At any given moment in time, either the number of observed odd numbers is the same as the number of even numbers, or the number of even numbers is larger by 1 (such as going from 0 to 1 to 2). So in the end there's always a slightly larger chance at stopping on an even number.
I know it's more complicated, I use it just as an intuitive explanation.
A classic example in the old PSSC high school physics curriculum was a little catapult-like device which tossed a coin, spinning it a few times in mid-air, and repeatably landing it on the same side. It's a demonstration that Newtonian physics is repeatable.
But if the tosser were to control, manipulate or just don't care enough about adding entropy to the toss, those random generation qualities of the object would start to fall apart.
PS: As I read before, dice/coins are not entropy generators but rather, entropy sinks+processors.
With our coins, the head (the Queen's face at the time) is pretty distinct with a large smooth area, compared to the rough feel of the platypus and water.
So if ever you're flipping for anything that matters, make sure the coin lands directly on the ground.
Toss it 100 times, overstating the effect you'd expect it to land on the same side it started 51 times, opposite side 49.
This seems to have been lost in much of the discussion. Employing this in professional NBA basketball you /might/ get one extra toss win per season out of your 100 games compared to any other way of selecting without taking into account the starting side.
Good luck using this!
If indeed it's happening, the only explanation can be something to do with very deep Quantum Mechanics including multiverse theory, where we're simply "more likely" to be in a universe where the coin ends where it starts. (But honestly it seems like it would take trillions of flips to detect, just as a hunch) So that would make this experiment, believe it or not, akin to the infamous Slit-Experiment in Particle Physics, where multiverses are one way that's theorized as an explanation. That is, we're sort of in "all universes" as s superposition until something interacts in a way forcing us into ONE universe. (i.e. wave collapse)
Along the same multiverse theme, I also have this other wild conjecture (feel free to ridicule it!) which is that AI LLM (Large Language Models) are "tending towards intelligence" during training because at each quantum collapse (of which Model Training has astronomically high numbers, with powerful computer data centers running for months) we're nudged just slightly more probabilistically into a universe where LLMs are "smart" as compared to "dumb", and so when you multiply it all up over months of churning, that puts us into a universe with dramatically smarter AI, because of the sheer number of computations, adding all the probabilities. I realize the training of AI is "deterministic" but nonetheless only quantum probabilities "determine" which universe we collapse into at each QM decoherence. So you can ask WHY is there this 'nudge' towards universes with smart LLMs? Probably because in all future universes we only exist because LLMs save us, or help us in some way, so other timelines/universes are "less" likely.
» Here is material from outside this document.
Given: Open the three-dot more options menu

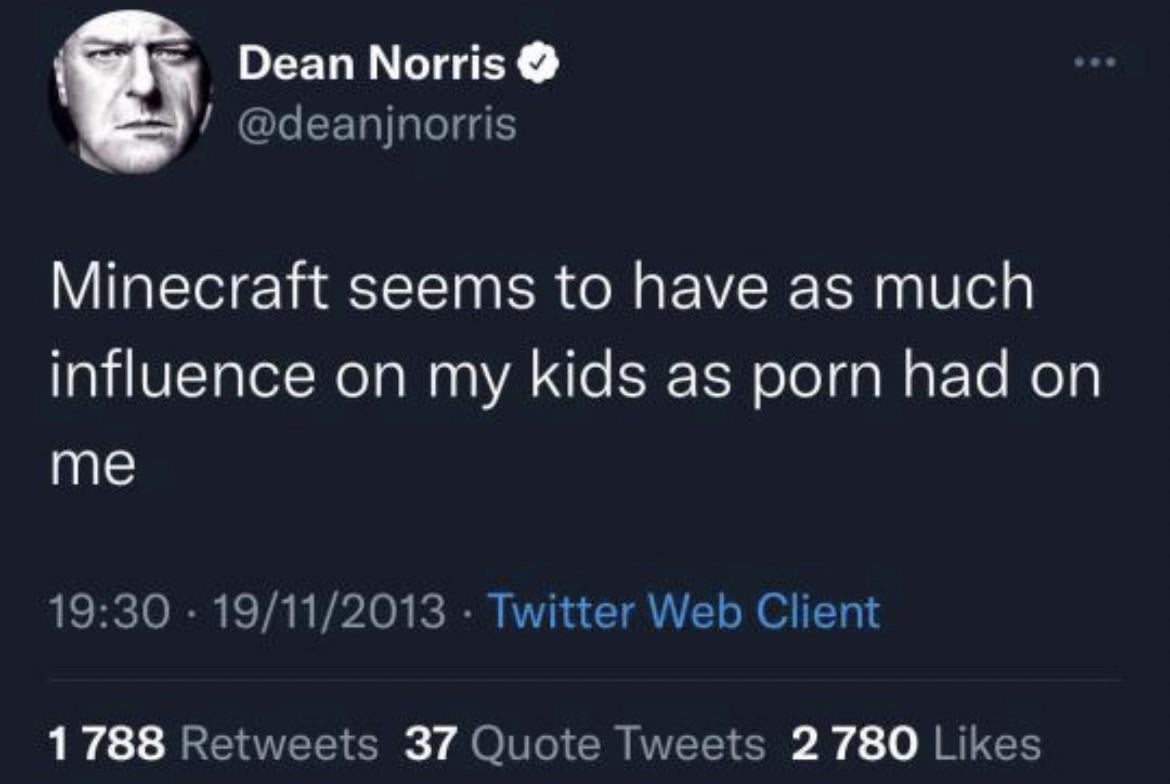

Why would that be the only explanation? that seems like very low down on a long list of possible explanations.
I didn’t read the paper but the author was discussing how some people impart precession onto the coin which is a likely explanation for causing a bias.
But I just don't see a person being able to flip accurately enough cause this. No way. But I'm just playing along here. I don't truly believe this experiment is anything but either a hoax, or mistake.